La science-fiction a toujours été friande de gigantisme. Dès les premiers balbutiements de la forme moderne du genre, à la fin des années 1920, les auteurs des pulps n'hésitaient pas à donner dans la démesure, dans une fuite en avant dont le principal Leitmotiv semblait être " toujours plus gros ". Les nefs titanesques de la série des Fulgurs (5) de E.E. " Doc " Smith, engagées dans des combats furieux détruisant des systèmes solaires entiers, ou la " comète " des Cométaires (6) de Jack Williamson, assez vaste pour emporter plusieurs planètes d'une étoile à l'autre, en sont deux exemples parmi bien d'autres, dont la série allemande Perry Rhodan s'inspirera largement quelques décennies plus tard. On pourrait également citer Trantor dans Fondation (7) d'Isaac Asimov, avec sa ville couvrant toute une planète. Le gigantisme est une composante indissociable du sense of wonder.

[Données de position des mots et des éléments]
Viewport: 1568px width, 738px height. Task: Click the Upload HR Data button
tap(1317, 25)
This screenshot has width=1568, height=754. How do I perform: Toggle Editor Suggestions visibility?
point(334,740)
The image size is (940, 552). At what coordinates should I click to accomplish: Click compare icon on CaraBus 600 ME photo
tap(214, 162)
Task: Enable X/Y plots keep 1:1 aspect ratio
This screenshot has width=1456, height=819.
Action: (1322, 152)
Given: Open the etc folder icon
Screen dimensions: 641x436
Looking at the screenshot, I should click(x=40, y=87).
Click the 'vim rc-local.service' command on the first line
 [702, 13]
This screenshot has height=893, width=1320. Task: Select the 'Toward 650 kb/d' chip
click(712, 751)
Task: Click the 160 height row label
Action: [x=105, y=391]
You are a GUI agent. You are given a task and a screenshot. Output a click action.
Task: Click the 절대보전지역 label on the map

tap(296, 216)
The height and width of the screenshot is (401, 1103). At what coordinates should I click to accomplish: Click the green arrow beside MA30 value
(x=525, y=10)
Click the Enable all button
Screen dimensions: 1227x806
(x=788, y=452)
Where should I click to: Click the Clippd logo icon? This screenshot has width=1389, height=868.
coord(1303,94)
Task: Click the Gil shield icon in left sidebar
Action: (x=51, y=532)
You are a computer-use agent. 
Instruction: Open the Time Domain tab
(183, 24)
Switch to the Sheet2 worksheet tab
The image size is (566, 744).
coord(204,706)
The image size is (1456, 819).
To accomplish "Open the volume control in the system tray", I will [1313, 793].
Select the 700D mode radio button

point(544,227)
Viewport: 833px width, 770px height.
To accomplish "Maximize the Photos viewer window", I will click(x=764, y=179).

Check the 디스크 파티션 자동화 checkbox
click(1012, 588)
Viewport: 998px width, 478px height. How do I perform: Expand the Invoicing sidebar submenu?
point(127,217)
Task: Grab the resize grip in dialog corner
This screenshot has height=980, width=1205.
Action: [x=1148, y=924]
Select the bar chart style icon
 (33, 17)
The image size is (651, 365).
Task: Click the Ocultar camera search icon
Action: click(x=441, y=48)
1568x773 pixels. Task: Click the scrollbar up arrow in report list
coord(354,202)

- _OBJECTIF 1_: Recopiez mot pour mot le passage sur le gigantisme en science-fiction, depuis « La science-fiction a » jusqu'à « sense of wonder. » inclus.
- _OBJECTIF 2_: D'après le passage sur le gigantisme en science-fiction, pourquoi la « comète » des Cométaires illustre-t-elle la démesure des auteurs des pulps ? Répondez en une à trois phrases.

- _RÉPONSE 1_:
La science-fiction a toujours été friande de gigantisme. Dès les premiers balbutiements de la forme moderne du genre, à la fin des années 1920, les auteurs des pulps n'hésitaient pas à donner dans la démesure, dans une fuite en avant dont le principal Leitmotiv semblait être " toujours plus gros ". Les nefs titanesques de la série des Fulgurs (5) de E.E. " Doc " Smith, engagées dans des combats furieux détruisant des systèmes solaires entiers, ou la " comète " des Cométaires (6) de Jack Williamson, assez vaste pour emporter plusieurs planètes d'une étoile à l'autre, en sont deux exemples parmi bien d'autres, dont la série allemande Perry Rhodan s'inspirera largement quelques décennies plus tard. On pourrait également citer Trantor dans Fondation (7) d'Isaac Asimov, avec sa ville couvrant toute une planète. Le gigantisme est une composante indissociable du sense of wonder.

- _RÉPONSE 2_: La « comète » des Cométaires de Jack Williamson est assez vaste pour emporter plusieurs planètes d'une étoile à l'autre. Le texte la cite donc comme exemple de cette démesure des pulps, guidée par le « toujours plus gros ».